Appelé couramment Tourteau, Dormeur, Poupart, Cancer pagurus se reconnaît à sa carapace elliptique, plus large que longue, à ses fortes pinces à bouts noirs et à sa grande taille (il atteint jusqu’à 15 cm de large) ; on le rencontre à marée basse dans les fentes de rochers, mais on pêche les plus gros individus jusqu’à 100 m de profondeur. C’est également sur les fonds de 50 m au plus que l’on rencontre les Araignées de mer (Maia squinado), qui poussent très loin le camouflage, en fixant sur leur dos épineux des Algues variées et se transforment ainsi en véritables jardins ambulants. Si les Maia des côtes européennes mesurent jusqu’à 17 cm de long, leurs cousins japonais Macrocheira sont encore plus grands, et les pinces des mâles s’allongent sur 1,70 m, ce qui ne représente pas loin de 4 m d’envergure pour l’animal entier !

Signalons trois formes curieuses qui vivent dans les récifs coralliens : Melia (= Lybia) tessellata, des océans Indien et Pacifique, porte dans chacune de ses pinces une petite Anémone de mer, dont il se sert pour se protéger et pour capturer des proies ; Haplocarcinus vit en parasite sur des Madrépores en déterminant sur eux la formation de galles, dans lesquelles il reste prisonnier ; Cryptochirus s’installe dans une loge de Madrépore, souvent par couples.

Il existe des Crabes capables de nager.

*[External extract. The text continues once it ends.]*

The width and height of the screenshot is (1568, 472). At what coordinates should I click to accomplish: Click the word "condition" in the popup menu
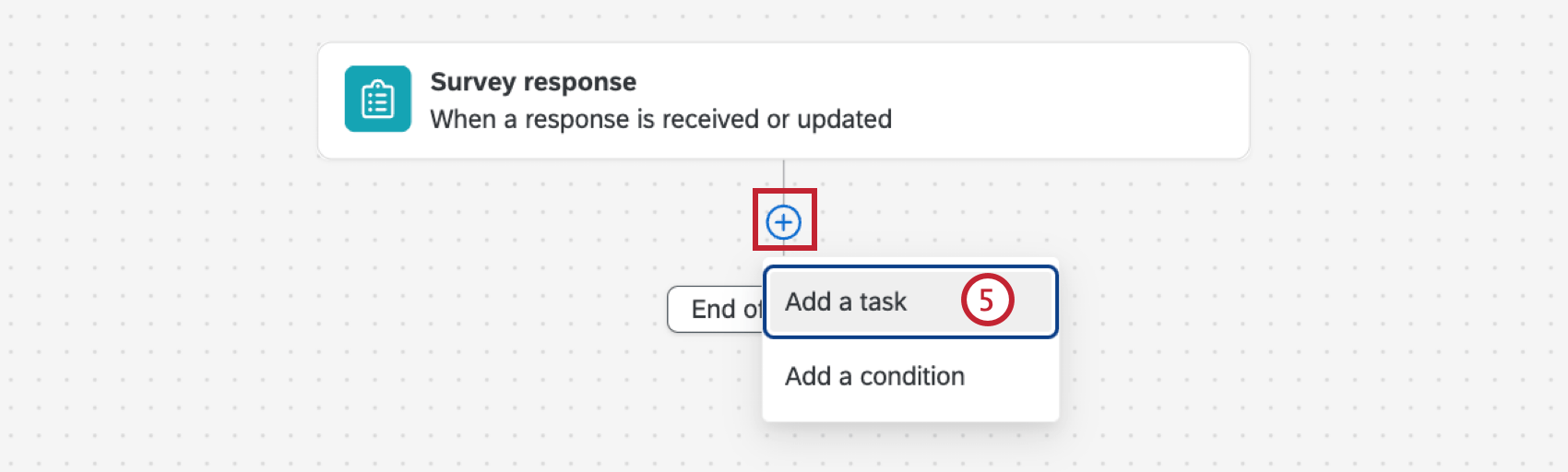912,376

L’Étrille (Portunus puber) possède des pattes postérieures dont le dernier article, aplati, peut servir de palette natatoire, mais elle ne s’éloigne guère de la côte et on la trouve fréquemment sous les pierres ou dans les fentes, à marée basse. Polybius est nettement pélagique ; ses quatre paires de pattes sont élargies ; il vit en groupes, jusqu’à 100 m de profondeur, et sa voracité justifie son nom usuel de Crabe à Sardines.

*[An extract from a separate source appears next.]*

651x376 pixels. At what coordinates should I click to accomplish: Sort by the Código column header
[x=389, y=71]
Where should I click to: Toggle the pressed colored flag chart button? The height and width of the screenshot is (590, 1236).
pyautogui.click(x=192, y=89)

Beaucoup de Crabes peuvent s’enfoncer dans le sable des plages, parfois très rapidement, comme Corystes. Le Crabe honteux de Méditerranée (Calappa granulata) possède d’énormes pinces triangulaires, qu’il rabat sur le devant, masquant ainsi parfaitement sa tête ; on le trouve souvent enfoui dans le sable. Uca est un Crabe tropical à la biologie bien particulière, d’abord parce qu’il creuse des terriers dans la zone de balancement des marées, ensuite parce que le mâle possède deux pinces dissymétriques avec lesquelles il produit une stridulation (Crabe violoniste), enfin parce que cette émission peut avoir une signification sexuelle et accompagner de véritables danses nuptiales.